Wednesday, July 29, 2009

'It Helped Me Grow Spiritually'

Volunteers at Mother Marianne's West Side Kitchen often see themselves as on a spiritual journey. Take the children at St. Mary's in Clinton, who describe their coming to the soup kitchen as putting faith into action. Or the Secular Franciscans who see volunteering as part of their commitment to live the Gospel.

And there's Melissa McCann, a young college-age woman who has been showing up nearly every Wednesday since September, and who describes her experience as both fun and as a "great way to look outside of myself and see other needs in the community."

Next Wesdnesday will be her last day at the soup kitchen, as she will head to Nashville that weekend to enter the Dominican Sisters of St. Cecilia.

After visiting the Dominican Sisters three times over the past few months, and participating in a May vocations retreat there, Melissa formally applied to enter the order.
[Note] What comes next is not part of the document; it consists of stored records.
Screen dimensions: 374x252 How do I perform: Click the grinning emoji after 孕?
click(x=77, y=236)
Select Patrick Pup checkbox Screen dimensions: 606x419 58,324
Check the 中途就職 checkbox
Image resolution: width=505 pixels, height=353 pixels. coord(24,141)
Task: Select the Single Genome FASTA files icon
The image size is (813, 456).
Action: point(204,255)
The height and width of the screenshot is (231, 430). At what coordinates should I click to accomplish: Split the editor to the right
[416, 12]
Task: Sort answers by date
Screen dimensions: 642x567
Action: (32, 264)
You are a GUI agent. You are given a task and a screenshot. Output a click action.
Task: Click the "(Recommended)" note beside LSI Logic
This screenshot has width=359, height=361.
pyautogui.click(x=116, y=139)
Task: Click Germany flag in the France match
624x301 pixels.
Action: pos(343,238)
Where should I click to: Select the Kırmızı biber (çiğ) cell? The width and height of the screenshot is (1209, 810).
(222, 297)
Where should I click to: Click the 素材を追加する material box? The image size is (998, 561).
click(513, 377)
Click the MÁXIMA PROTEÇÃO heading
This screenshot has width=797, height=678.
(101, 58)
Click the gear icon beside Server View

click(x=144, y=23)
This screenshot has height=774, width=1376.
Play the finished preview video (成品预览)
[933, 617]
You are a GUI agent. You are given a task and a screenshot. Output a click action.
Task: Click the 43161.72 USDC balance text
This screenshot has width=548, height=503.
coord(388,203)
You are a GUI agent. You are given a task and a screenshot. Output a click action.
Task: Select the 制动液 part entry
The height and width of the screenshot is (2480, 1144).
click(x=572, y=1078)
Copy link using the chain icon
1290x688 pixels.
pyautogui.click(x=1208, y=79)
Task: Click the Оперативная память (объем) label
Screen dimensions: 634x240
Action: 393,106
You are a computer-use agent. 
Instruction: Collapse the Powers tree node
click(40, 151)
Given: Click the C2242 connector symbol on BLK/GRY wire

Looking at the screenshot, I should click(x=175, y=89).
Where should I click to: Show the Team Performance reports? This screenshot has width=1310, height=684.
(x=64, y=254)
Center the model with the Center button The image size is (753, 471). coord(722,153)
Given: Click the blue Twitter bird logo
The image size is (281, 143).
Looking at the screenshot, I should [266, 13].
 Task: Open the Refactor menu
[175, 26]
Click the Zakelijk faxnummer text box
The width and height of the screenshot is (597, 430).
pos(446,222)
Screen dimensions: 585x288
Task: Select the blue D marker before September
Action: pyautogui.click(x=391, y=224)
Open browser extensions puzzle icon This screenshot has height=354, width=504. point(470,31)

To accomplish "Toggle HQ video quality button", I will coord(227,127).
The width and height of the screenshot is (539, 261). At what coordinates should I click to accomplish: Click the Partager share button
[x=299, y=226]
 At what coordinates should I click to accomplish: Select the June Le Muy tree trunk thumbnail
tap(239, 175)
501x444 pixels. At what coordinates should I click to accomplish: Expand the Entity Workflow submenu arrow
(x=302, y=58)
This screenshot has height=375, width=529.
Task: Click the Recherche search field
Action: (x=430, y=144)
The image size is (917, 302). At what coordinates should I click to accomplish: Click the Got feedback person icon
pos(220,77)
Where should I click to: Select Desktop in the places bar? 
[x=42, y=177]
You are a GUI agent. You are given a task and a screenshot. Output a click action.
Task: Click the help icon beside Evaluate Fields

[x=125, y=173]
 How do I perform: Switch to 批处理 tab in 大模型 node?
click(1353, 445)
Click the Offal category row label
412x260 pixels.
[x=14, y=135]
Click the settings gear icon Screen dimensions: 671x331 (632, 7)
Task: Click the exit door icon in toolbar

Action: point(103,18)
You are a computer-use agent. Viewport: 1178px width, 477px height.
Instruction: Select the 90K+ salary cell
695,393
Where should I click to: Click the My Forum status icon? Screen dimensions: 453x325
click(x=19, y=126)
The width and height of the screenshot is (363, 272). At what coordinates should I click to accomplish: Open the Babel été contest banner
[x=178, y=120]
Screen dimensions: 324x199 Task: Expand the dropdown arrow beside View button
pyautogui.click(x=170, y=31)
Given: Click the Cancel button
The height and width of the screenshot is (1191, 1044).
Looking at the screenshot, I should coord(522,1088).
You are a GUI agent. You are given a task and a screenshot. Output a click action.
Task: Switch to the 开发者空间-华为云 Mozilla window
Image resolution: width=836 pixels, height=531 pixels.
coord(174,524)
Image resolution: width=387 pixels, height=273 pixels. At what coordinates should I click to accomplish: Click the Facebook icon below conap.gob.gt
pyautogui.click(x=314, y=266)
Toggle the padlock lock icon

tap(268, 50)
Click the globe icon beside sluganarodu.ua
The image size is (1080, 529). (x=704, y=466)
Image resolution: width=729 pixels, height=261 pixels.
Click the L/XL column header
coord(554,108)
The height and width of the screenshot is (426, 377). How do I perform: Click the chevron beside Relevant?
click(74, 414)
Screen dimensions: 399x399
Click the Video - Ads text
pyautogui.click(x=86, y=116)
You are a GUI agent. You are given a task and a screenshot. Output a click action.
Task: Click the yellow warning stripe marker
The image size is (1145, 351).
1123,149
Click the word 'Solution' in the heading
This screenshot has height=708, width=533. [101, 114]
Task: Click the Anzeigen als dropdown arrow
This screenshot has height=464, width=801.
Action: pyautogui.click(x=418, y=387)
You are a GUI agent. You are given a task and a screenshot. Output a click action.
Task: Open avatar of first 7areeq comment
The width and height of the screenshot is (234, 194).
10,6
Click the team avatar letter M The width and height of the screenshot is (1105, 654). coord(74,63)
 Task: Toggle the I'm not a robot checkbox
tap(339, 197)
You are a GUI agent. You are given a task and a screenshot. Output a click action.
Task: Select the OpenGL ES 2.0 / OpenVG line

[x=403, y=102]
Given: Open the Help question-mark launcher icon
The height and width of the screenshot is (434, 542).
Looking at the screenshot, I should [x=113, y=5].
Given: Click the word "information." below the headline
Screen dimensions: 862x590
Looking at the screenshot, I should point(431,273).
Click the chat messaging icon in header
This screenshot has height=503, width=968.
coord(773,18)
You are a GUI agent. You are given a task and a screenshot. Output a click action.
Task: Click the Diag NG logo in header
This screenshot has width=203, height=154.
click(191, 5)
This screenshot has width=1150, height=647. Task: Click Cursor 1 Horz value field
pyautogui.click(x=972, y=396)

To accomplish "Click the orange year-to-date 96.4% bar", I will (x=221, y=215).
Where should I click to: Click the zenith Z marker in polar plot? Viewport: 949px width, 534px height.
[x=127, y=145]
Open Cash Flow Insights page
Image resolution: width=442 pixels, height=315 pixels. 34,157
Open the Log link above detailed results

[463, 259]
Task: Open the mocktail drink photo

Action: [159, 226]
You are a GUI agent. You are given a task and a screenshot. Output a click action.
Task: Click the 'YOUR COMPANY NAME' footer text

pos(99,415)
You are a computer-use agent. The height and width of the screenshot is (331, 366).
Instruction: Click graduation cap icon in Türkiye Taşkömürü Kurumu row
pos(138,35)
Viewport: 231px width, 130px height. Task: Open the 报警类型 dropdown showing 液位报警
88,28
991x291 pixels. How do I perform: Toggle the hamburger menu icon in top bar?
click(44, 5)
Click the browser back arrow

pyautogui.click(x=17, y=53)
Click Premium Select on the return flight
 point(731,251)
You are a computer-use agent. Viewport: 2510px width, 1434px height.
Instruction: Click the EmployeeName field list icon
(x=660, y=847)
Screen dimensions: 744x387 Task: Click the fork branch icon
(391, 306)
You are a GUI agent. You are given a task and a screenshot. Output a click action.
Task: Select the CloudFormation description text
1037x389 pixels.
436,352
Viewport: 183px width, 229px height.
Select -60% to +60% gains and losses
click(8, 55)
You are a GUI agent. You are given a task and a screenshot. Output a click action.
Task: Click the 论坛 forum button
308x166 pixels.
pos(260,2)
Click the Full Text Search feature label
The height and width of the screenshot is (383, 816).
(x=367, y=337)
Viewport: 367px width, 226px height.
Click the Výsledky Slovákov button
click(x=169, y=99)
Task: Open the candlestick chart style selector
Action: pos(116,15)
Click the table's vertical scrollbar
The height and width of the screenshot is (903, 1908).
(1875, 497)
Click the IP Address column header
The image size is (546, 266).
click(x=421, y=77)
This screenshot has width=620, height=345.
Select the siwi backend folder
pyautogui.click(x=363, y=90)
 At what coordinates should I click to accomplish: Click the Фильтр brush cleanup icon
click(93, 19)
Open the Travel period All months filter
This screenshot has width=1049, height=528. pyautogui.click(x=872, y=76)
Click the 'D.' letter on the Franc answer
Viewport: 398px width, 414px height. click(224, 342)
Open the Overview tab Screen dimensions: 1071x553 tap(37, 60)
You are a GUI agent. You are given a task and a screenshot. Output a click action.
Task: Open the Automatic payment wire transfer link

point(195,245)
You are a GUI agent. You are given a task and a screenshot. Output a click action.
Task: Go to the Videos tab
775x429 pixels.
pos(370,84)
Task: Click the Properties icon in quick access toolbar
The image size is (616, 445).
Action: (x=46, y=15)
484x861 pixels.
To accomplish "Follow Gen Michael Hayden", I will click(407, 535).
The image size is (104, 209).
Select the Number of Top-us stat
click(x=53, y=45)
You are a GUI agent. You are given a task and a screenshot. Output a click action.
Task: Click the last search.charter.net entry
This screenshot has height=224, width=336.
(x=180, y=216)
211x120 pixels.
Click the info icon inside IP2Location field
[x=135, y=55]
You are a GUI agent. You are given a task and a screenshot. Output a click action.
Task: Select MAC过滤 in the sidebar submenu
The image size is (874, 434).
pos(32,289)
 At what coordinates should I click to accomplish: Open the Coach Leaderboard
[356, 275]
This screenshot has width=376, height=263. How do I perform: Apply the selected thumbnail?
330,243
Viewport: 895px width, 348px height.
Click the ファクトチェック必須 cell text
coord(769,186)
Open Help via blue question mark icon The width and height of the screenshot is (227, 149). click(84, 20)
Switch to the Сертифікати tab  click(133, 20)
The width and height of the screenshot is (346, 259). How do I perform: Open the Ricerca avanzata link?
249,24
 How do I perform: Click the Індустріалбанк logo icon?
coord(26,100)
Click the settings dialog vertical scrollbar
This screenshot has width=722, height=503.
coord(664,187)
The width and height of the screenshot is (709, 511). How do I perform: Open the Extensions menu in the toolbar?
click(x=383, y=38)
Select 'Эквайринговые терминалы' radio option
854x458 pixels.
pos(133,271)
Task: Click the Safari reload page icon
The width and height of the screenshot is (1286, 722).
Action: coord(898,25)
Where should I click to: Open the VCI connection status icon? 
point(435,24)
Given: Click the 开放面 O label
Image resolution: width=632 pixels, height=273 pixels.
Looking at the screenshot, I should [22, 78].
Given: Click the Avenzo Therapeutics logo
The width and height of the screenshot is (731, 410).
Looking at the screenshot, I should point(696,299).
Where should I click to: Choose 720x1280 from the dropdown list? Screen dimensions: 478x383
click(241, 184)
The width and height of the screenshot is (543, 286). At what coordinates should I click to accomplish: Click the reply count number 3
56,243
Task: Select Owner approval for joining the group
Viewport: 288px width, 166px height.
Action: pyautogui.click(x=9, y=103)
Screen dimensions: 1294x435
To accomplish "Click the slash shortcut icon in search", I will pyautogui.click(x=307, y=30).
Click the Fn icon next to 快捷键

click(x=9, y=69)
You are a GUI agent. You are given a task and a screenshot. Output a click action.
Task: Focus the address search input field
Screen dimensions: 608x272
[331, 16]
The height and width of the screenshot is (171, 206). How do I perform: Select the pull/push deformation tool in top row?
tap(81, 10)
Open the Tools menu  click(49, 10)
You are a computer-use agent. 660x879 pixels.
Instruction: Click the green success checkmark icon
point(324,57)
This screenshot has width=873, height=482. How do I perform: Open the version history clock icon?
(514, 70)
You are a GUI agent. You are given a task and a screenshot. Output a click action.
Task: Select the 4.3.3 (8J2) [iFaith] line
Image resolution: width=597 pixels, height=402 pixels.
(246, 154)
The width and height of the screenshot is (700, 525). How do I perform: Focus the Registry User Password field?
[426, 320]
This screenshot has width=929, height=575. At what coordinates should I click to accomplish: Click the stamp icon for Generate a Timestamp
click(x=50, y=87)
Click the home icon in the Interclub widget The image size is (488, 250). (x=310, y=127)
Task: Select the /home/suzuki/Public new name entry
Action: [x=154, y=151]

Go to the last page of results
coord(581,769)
"I was notified of my acceptance last week," she beamed. Noting that she also had visited other orders, she said: "This is the only one I really wanted to go back to. I just knew it was the right one, where I could be myself."

She will begin a year of postulancy -- a year of living-the-life discernment -- while at the same time enrolling as a full-time student at Aquinas College, which the Dominicans own. After postulancy is a year of canonical novitiate. She would then make temporary vows for three years, and again for another two years, before making her permanent commitment. And during that time she would be working toward a teaching degree.

"We're going to miss her," said daytime supervisor Joanne Lockwood, SFO. "You couldn't give her a job that she wouldn't give herself totally to."

Noted Melissa: "I knew I wanted to enter the religious life when I started volunteering here at the soup kitchen. But it helped me grow spiritually."